When I think of famous poisoners throughout history, Lucrezia Borgia (1480–1519) and her poison ring come to mind. However, Lucrezia was small potatoes to Catherine Deshayes Monvoisin (1640–1680). Known as La Voisin, Catherine was a fortuneteller, palm (and face) reader, astrologist, seer, herbalist, sorceress, a reader of Tarot, and accused of being a witch. She also practiced midwifery and performed abortions. However, her most lucrative enterprise was being the poisoner to “the stars.”
Catherine provided her services to many of the well-known aristocracy of Paris during a period of King Louis XIV’s reign (1643–1715). In fact, her clients were so well heeled that once Louis became aware of the situation, he had all the evidence sealed or destroyed so no one would ever know the true facts. You see, one of Catherine’s best customers was Louis’s mistress, Madame de Montespan (1640–1707) and he couldn’t afford to have a scandal of this magnitude.
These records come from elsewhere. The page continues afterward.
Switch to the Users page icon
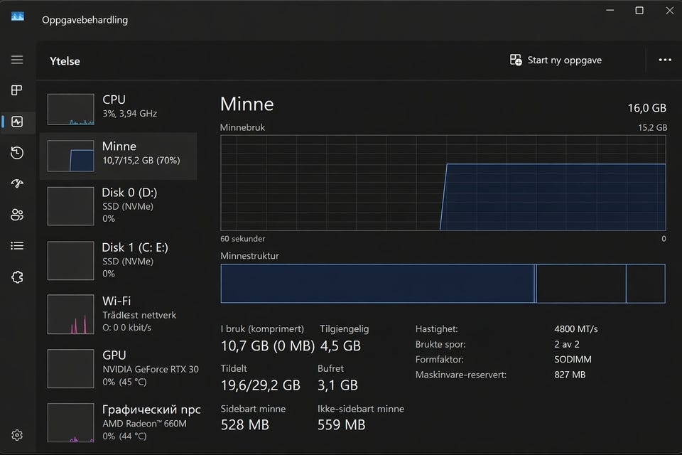Screen dimensions: 682x455 (x=17, y=215)
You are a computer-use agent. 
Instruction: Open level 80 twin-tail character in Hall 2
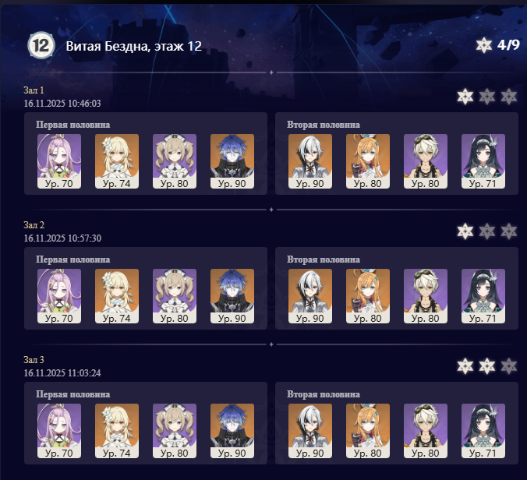point(175,296)
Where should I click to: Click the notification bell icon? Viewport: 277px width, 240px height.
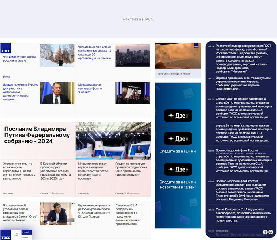271,232
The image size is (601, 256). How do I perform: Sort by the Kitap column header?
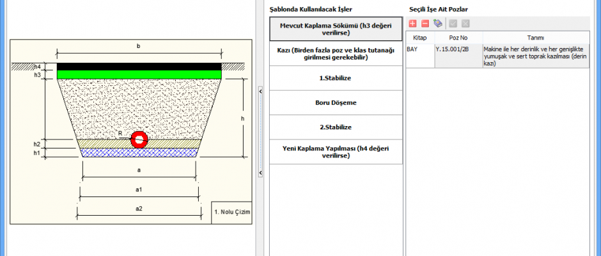tap(419, 38)
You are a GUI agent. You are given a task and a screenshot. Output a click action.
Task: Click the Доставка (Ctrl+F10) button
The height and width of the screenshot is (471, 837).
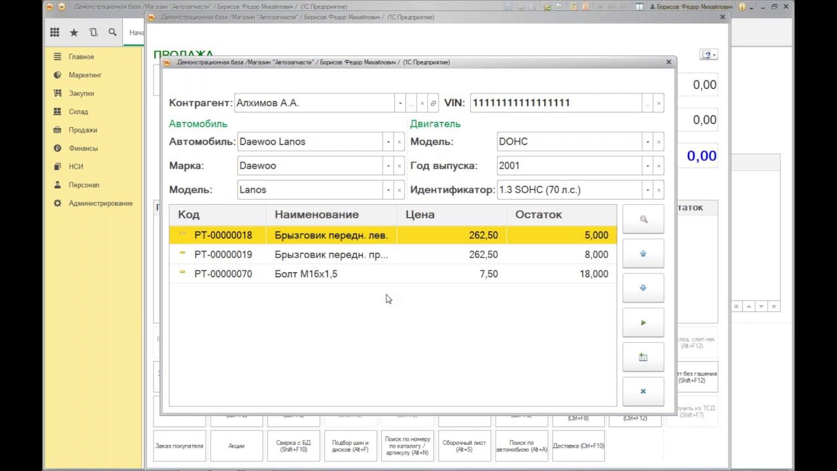click(578, 446)
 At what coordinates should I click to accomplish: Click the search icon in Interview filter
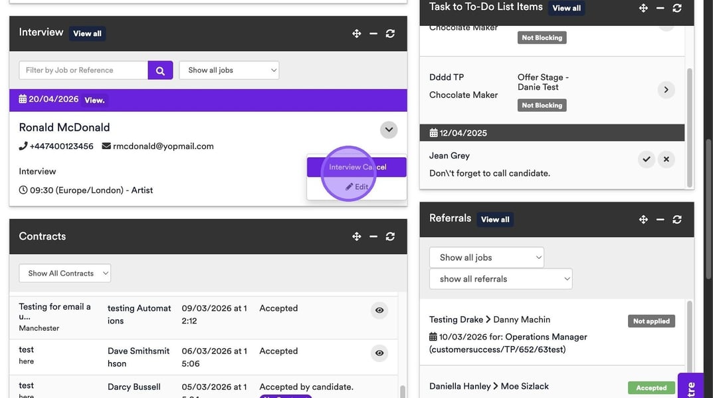coord(160,71)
During the fall of 1677 the Affaire des Poisons was exposed. It seems Madame de Montespan had been seeing Catherine since 1665 with the purpose of obtaining aphrodisiacs to ensure Louis would continue to love her. Eventually, she would be accused of planning the murder of the king as an act of revenge for his philandering.
La Voisin and Her Clients
Why did people of such high position go to La Voisin for her services? One was to obtain an aphrodisiac to ensure someone would fall in love with him or her. Another was to obtain poison to murder a spouse or perhaps parents and siblings for an inheritance. Counts and countesses, dukes and duchesses, princesses, marquis, and high-ranking officers were among her clients. They would all attend her nightly garden parties while being administered to during the day by Catherine and her accomplices (including Catholic priests).
At the height of her notoriety, La Voisin performed black masses with her clients praying to the Devil. During the mass, the client would lie naked on a slab and a baby would be sacrificed over their body. During the subsequent investigation, witnesses (and participants) came forward to confirm the various stories, including Madame de Montespan’s role in the black masses. It is estimated that more than 1,000 babies were sacrificed and buried in the garden area of Catherine’s home.
Stakes, Prisons and Convents
On 22 February 1680, Catherine was hauled off to the Place de Grève and burned alive at the stake. She was the only ringleader executed by Louis. He signed a lettre de cachet whereby all others were thrown into the dungeons of various prisons never to see the light of day again. The fact that these crimes implicated so many high-ranking nobles, members of Louis’s court, and especially his long-time mistress probably saved the culprits from the same fate as Catherine.
As for Madame de Montespan, she “retired” to a convent. The king granted her an annual pension of a half million francs. Because she “played ball” and didn’t do or say anything to embarrass the king, Louis heaped rewards on her father, brother, and sisters. Did the aphrodisiacs really work?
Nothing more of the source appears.